[Screenshot grounding data]
....................

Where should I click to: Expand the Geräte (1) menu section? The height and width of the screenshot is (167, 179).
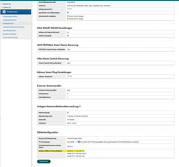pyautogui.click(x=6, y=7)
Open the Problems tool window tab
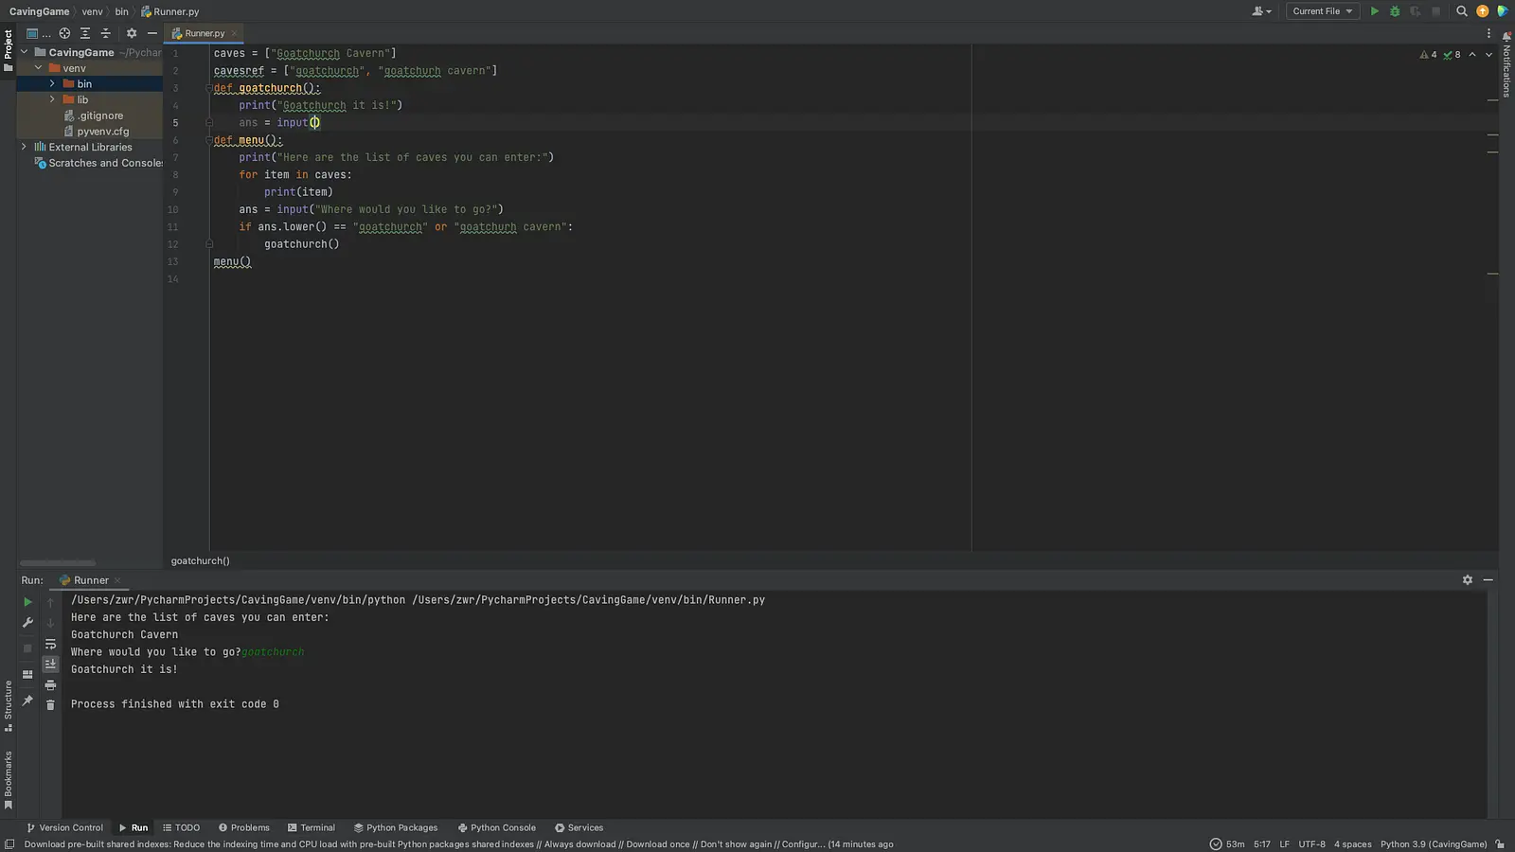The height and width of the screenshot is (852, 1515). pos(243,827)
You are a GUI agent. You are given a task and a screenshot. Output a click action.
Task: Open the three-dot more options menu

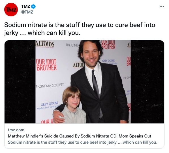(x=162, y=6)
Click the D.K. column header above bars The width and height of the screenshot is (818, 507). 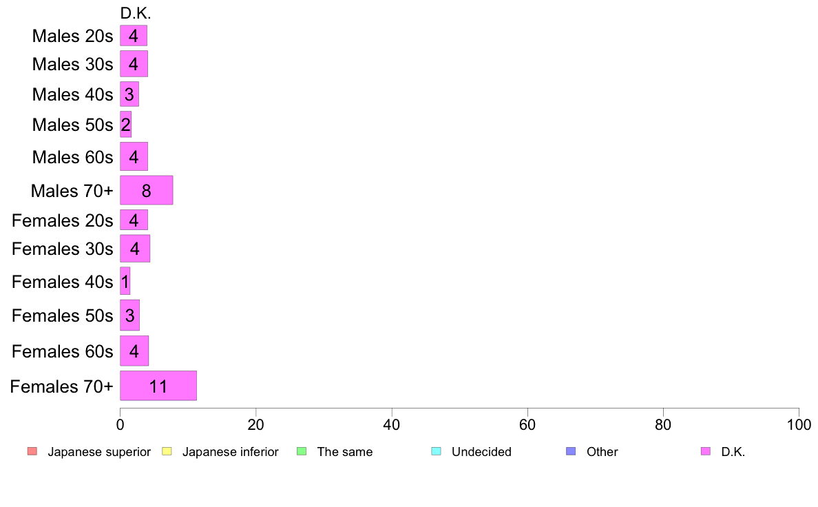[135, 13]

....................

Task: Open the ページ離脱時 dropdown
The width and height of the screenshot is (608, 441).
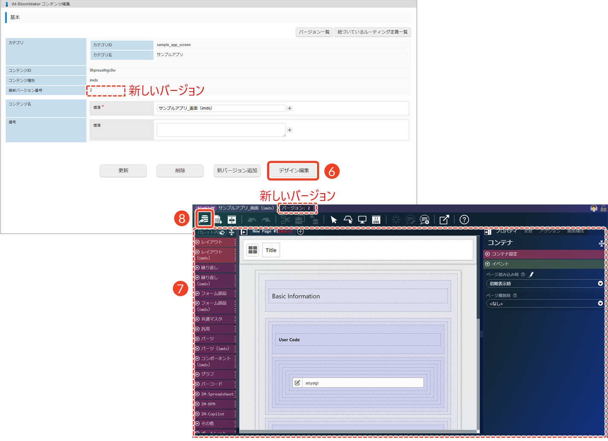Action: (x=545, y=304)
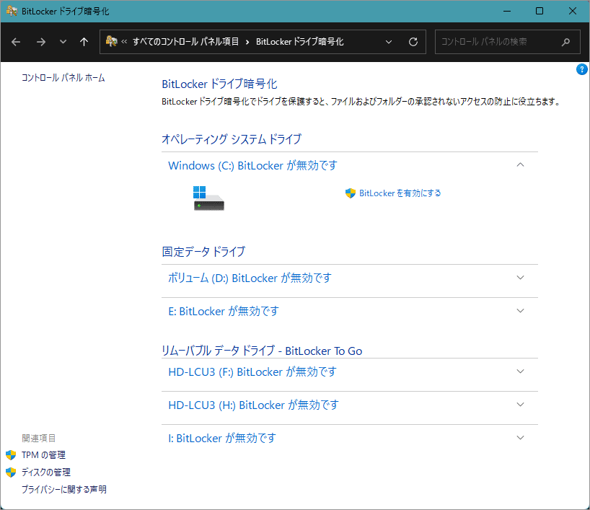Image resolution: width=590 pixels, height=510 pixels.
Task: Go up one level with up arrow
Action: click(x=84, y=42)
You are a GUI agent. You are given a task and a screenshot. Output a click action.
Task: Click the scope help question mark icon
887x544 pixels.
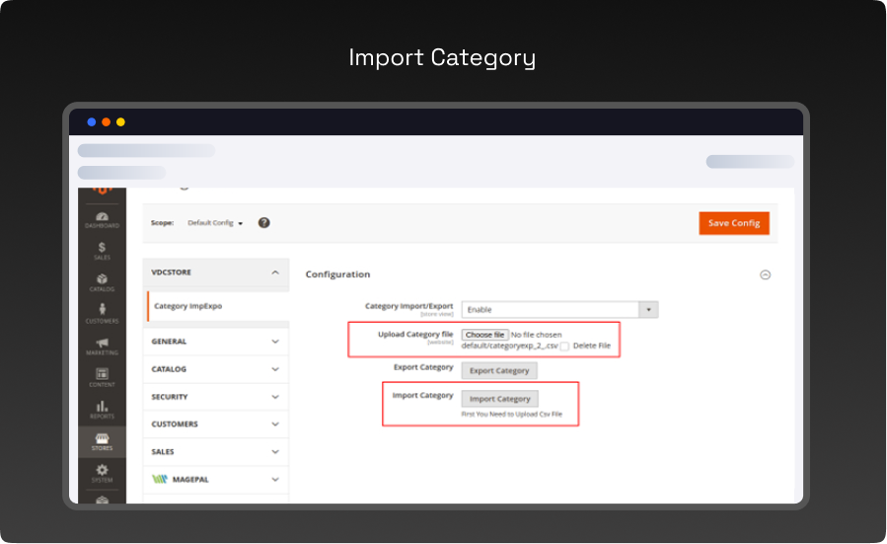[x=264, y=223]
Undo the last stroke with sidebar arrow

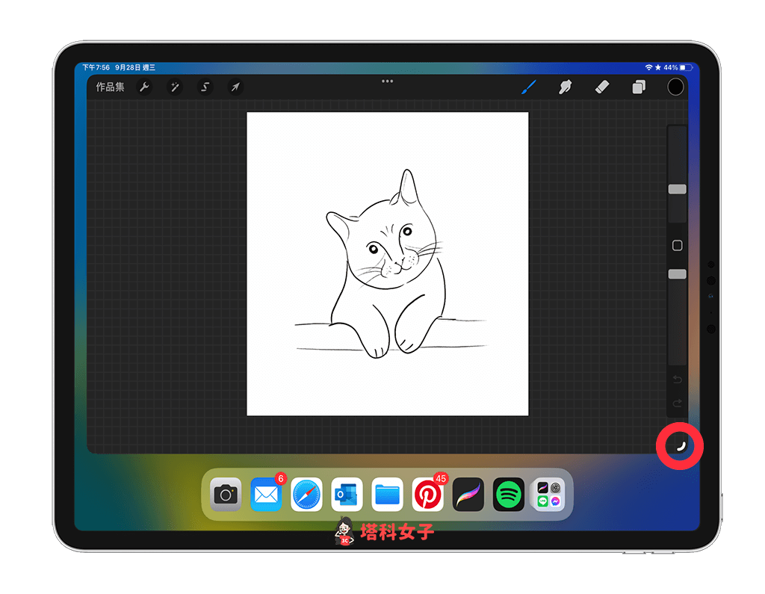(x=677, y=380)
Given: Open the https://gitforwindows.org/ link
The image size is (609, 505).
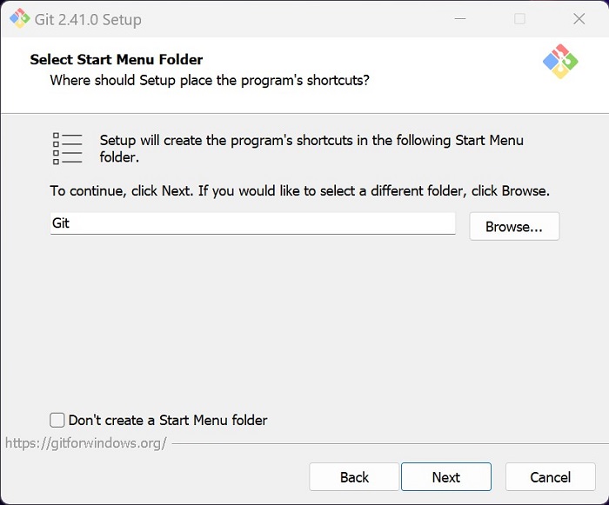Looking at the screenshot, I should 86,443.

....................

What needs to be done
What's needed is an exact copy of the records above from the line containing "Task: Open the ページ離脱時 dropdown" down to the line containing "Task: Click the scope help question mark icon", both included, without any pictures.

Response
Task: Open the ページ離脱時 dropdown
The width and height of the screenshot is (608, 441).
Action: (x=545, y=304)
Image resolution: width=590 pixels, height=510 pixels.
Task: Go up one level with up arrow
Action: click(x=84, y=42)
You are a GUI agent. You are given a task and a screenshot. Output a click action.
Task: Click the scope help question mark icon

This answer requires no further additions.